START Exercise inputs

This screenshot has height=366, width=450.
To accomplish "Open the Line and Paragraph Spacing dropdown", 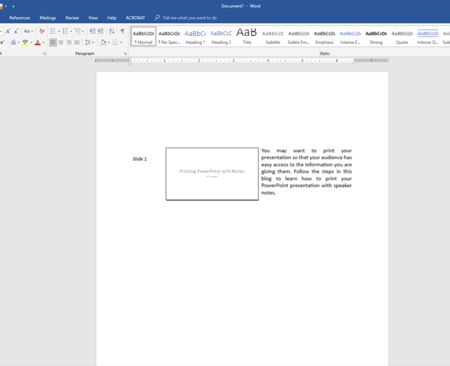I will [x=88, y=42].
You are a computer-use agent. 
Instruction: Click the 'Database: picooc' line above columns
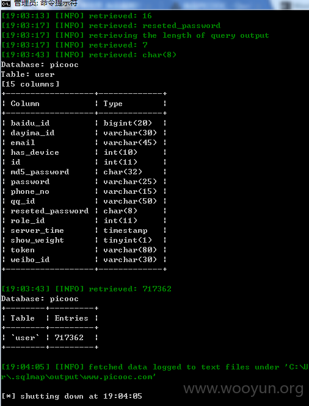[40, 65]
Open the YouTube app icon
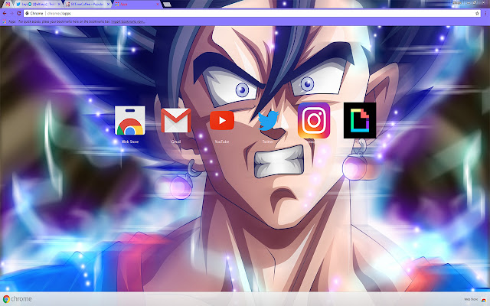The image size is (490, 306). (221, 120)
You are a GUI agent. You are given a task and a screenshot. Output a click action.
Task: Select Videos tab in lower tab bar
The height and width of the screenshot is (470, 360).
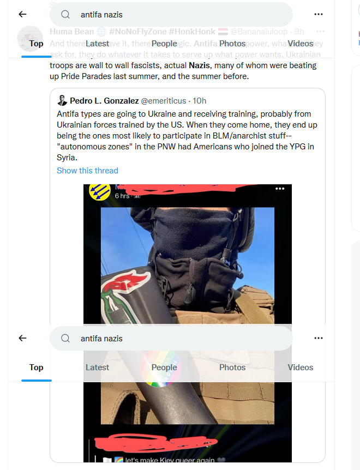click(x=301, y=367)
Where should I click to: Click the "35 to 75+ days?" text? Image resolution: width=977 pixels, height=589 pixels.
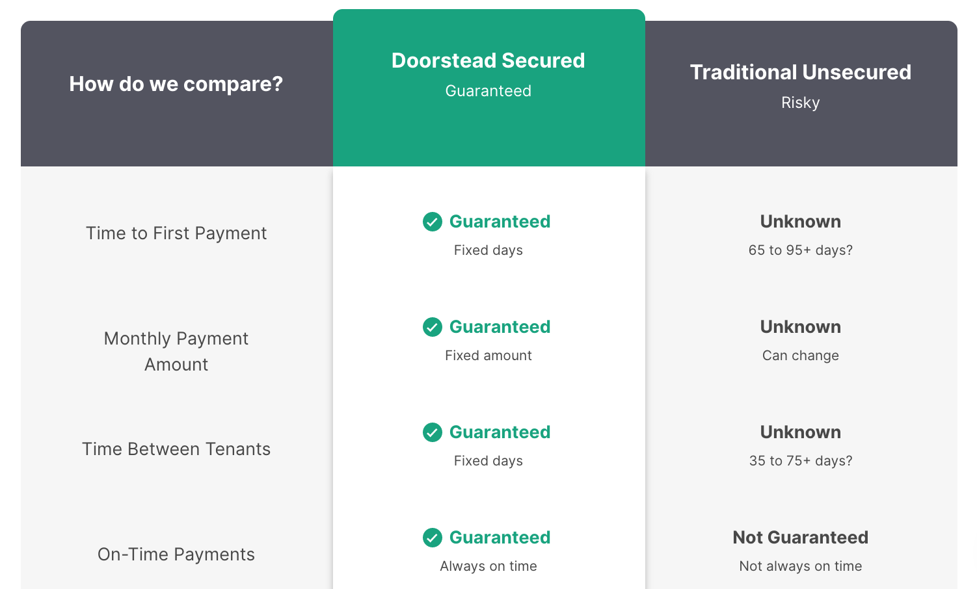[x=800, y=461]
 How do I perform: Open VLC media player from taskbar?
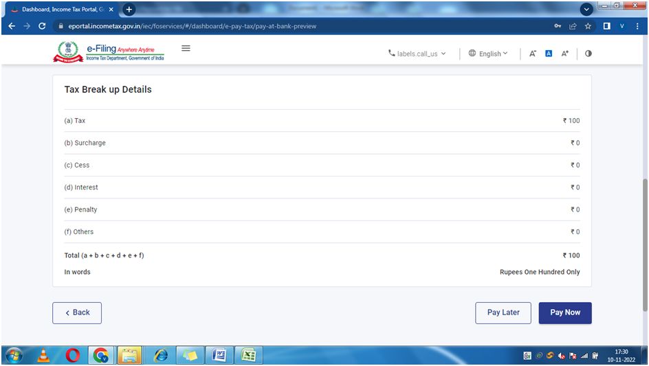[x=43, y=355]
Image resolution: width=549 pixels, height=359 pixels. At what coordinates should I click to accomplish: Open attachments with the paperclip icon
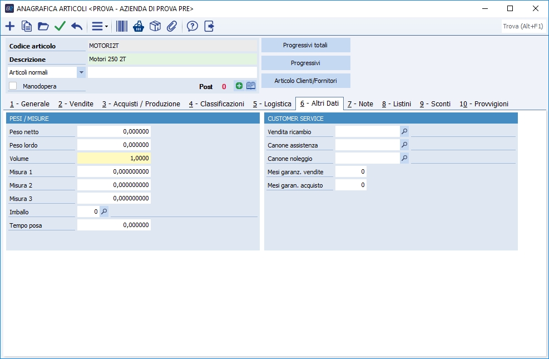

END Exercise inputs

→ **What you have to do**
Copy the entries above exactly from the line with "You are a GUI" down to their last line, both ends included. Do not copy any pictures.

→ **Answer to this exercise**
You are a GUI agent. You are given a task and a screenshot. Output a click action.
Task: Select Videos tab in lower tab bar
The height and width of the screenshot is (470, 360).
click(x=301, y=367)
Where should I click to: Click the "35 to 75+ days?" text? Image resolution: width=977 pixels, height=589 pixels.
[x=800, y=461]
 How do I perform: Open VLC media player from taskbar?
[x=43, y=355]
Image resolution: width=549 pixels, height=359 pixels. At what coordinates should I click to accomplish: Open attachments with the paperclip icon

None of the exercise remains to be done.